The expiration of the estate tax has been met with much fanfare, but it doesn't come without it's share of complications as well. Such is the case with any changes I guess.
Some people will need to look over their wills to make sure that the amount that passes to their spouse is not tied to the estate tax exemption. With no estate tax exemption this year, you could be leaving your spouse empty handed if something happens to you. This is a planning tool to avoid estate taxes that may end up backfiring on a few people.
Another issue is the bumped up basis in an asset that you inherit. This is a huge timesaver for inherited property, becuase it is much easier to look up the price of a stock on a date of death than to go back through years of purchase records and reinvestment activity to determine a stocks original basis. Well with the expiration of the estate tax, the bumped up basis is also being threatened. What is a boon to a few (who actually faced an estate tax), is going to become a headache to the multitude (who received the benefit of the bumped up basis they inherit).
And since most see this is a temporary status until they agree to the terms of a new estate tax (or just let the current terms expire next year), it will create a year of exceptions to the otherwise well known rules.
Here is an article that explains the pros and cons of these changes well, as well as who is likely to benefit and who will pay more under the new law.

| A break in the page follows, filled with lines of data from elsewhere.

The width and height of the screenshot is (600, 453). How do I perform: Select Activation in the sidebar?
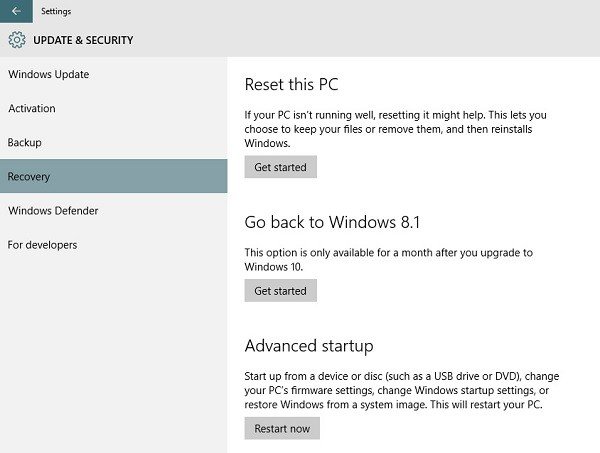tap(32, 109)
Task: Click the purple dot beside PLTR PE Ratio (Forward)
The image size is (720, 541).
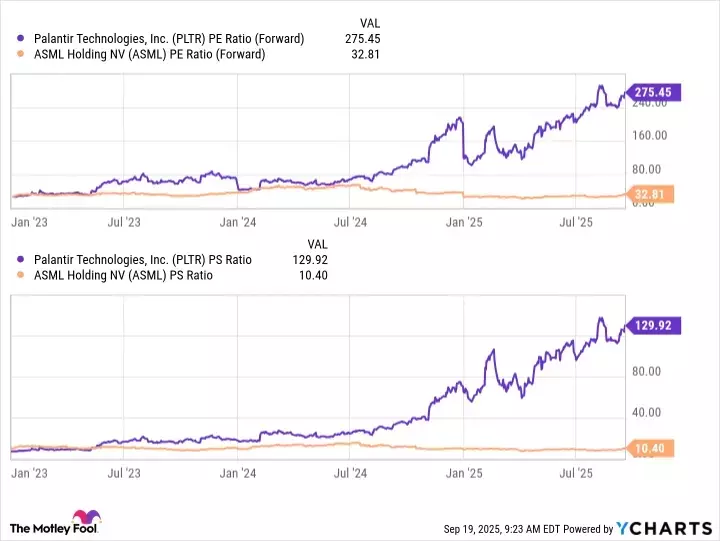Action: 22,38
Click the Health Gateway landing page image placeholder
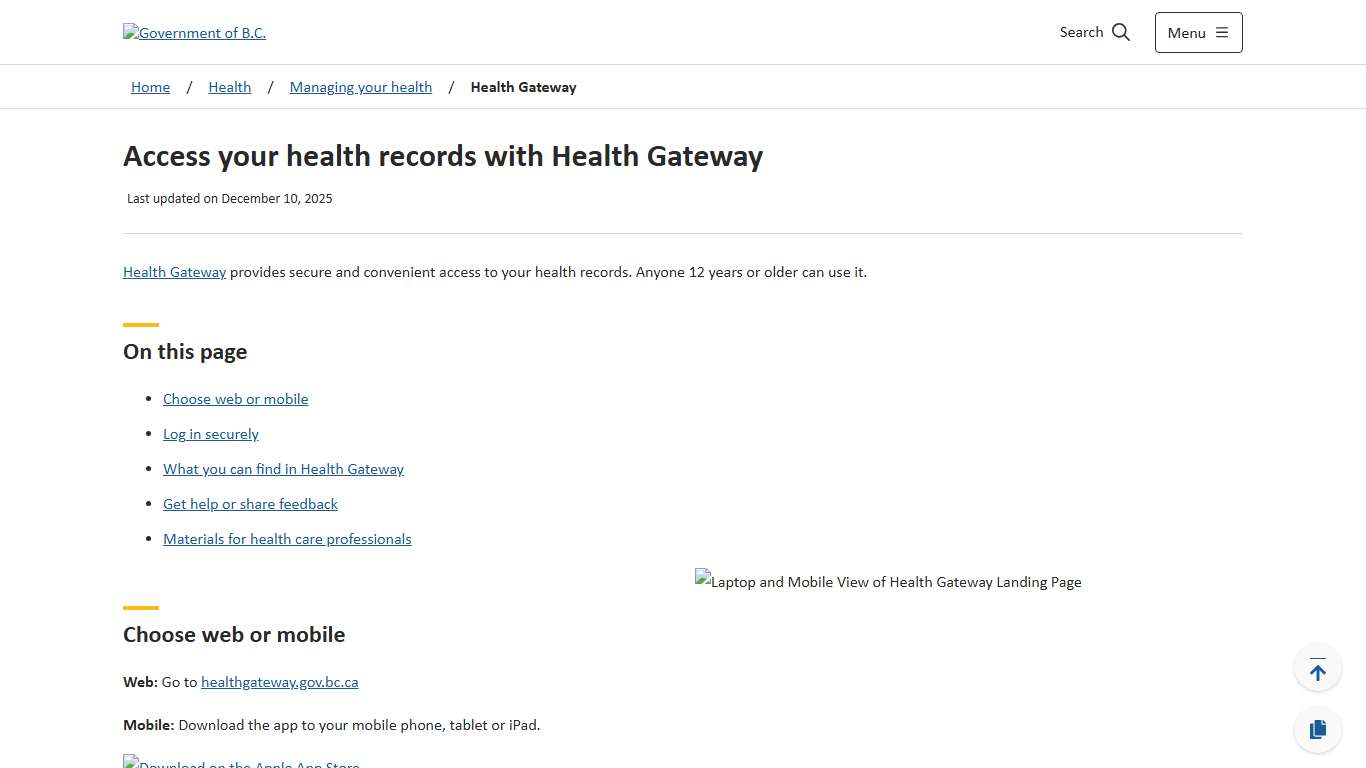 (888, 581)
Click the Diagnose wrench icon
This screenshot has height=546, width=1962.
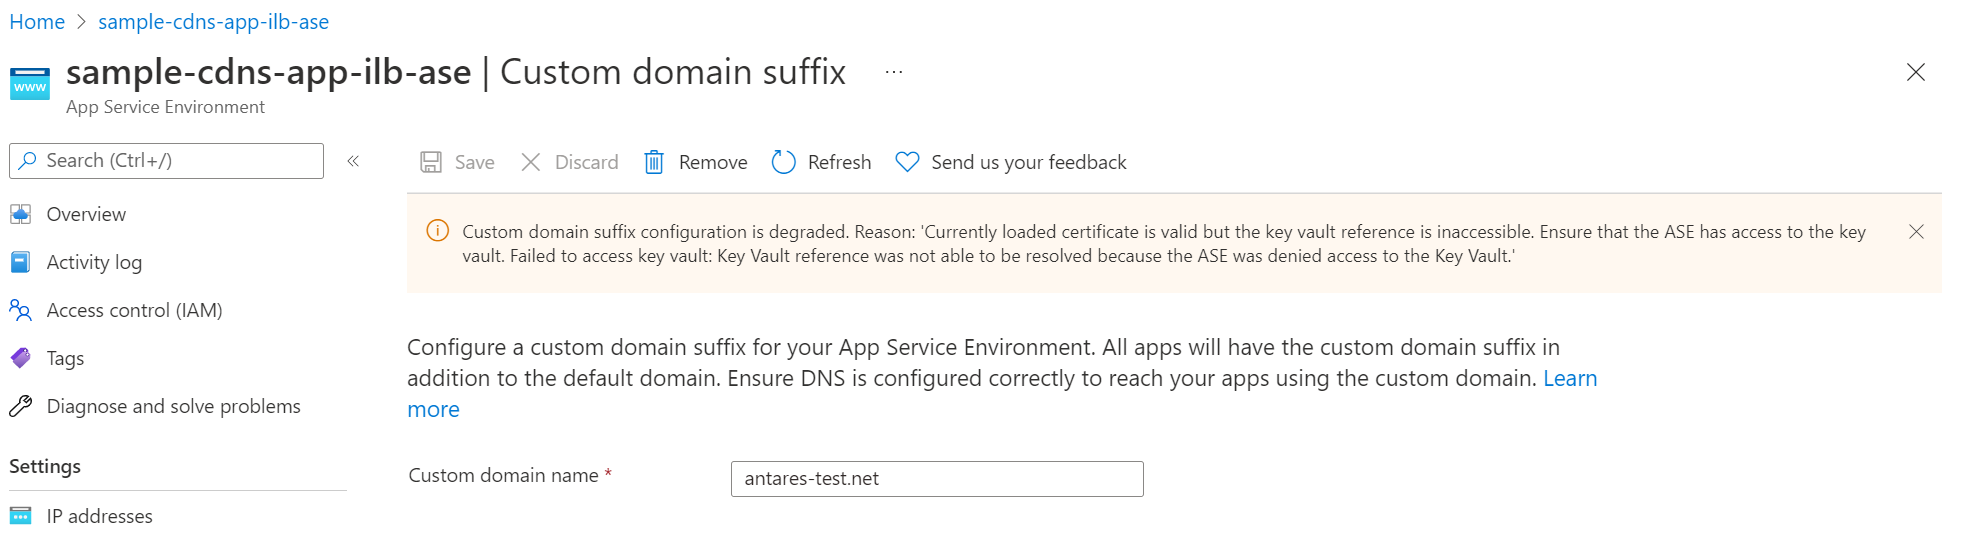[x=21, y=406]
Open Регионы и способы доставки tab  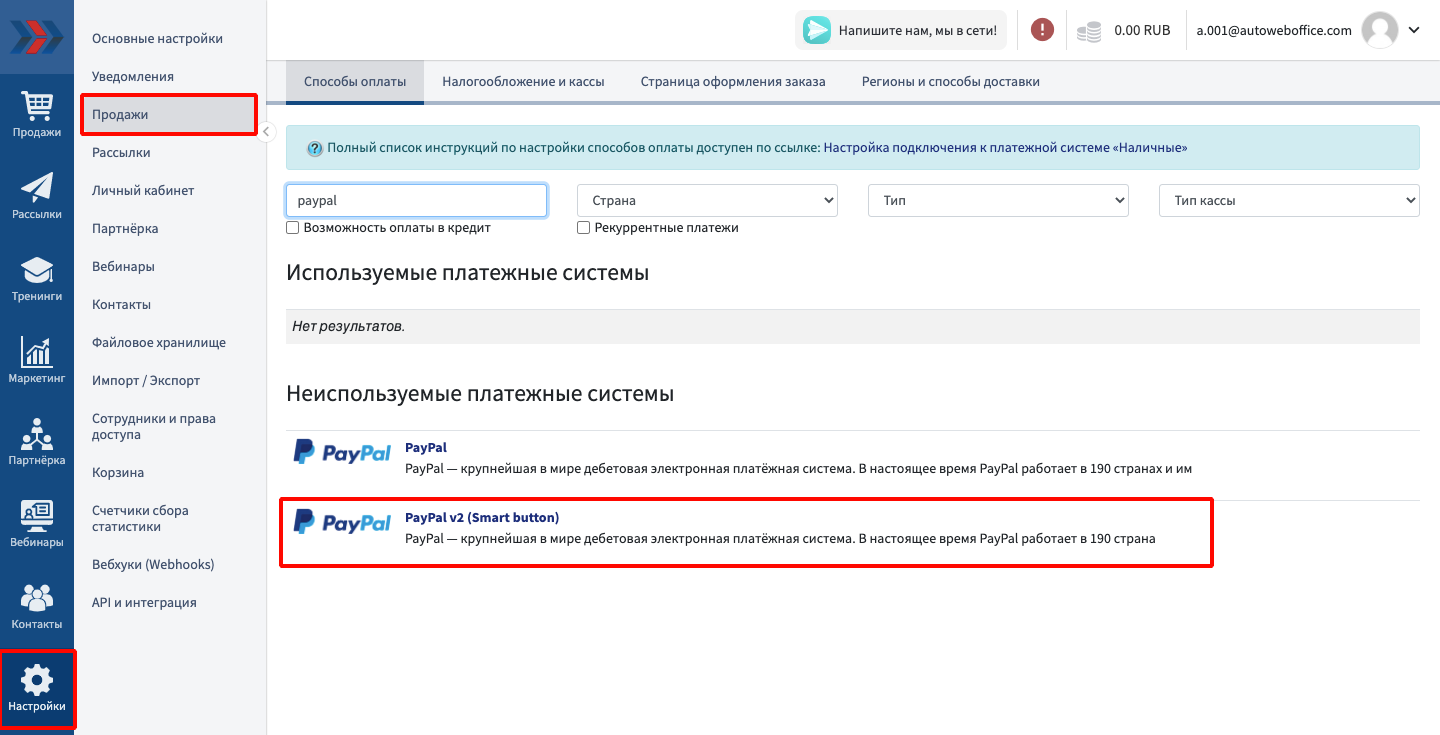pos(950,82)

Wikipedia offers some insight quoted below on the ability to still receive some stepped up basis even under this new law (up to 1.3 million per estate), but it is not as cut and dry as the older rules.
"If the law does not change, for 2010 property transferred from decedents will be treated as if it is transferred by gift. This means the basis of the property for calculating capital gains when the recipient eventually sells the property will be the same basis as in the hands of the decedent. This is generally called carryover basis. However most recipients will effectively get the same result they would receive under present law, because section 1022 allows the executor of an estate to allocate up to 1.3 million in basis for singles and 3 million for surviving spouses to the property of the estate. This will effectively give most recipients a tax basis in the property equal to the full market value ie. "step up basis". See 26 U.S.C. § 1022."
Source
Disclaimer
The content on this blog (www.acollinscpa.blogspot.com) is my personal opinion based on my study and understanding of tax laws, policies and regulations. It’s provided for your private, noncommercial, educational and informational purposes only. It’s not a recommendation or endorsement of any company or product. It should not be relied upon as specific tax advice for your personal situation. I strongly suggest that when it comes to filing your taxes, you get additional, professional guidance from individuals who are familiar with your specific circumstances. Those who choose to rely solely upon the information on this site do so at their own risk and peril, and cannot hold the author liable in any form or fashion.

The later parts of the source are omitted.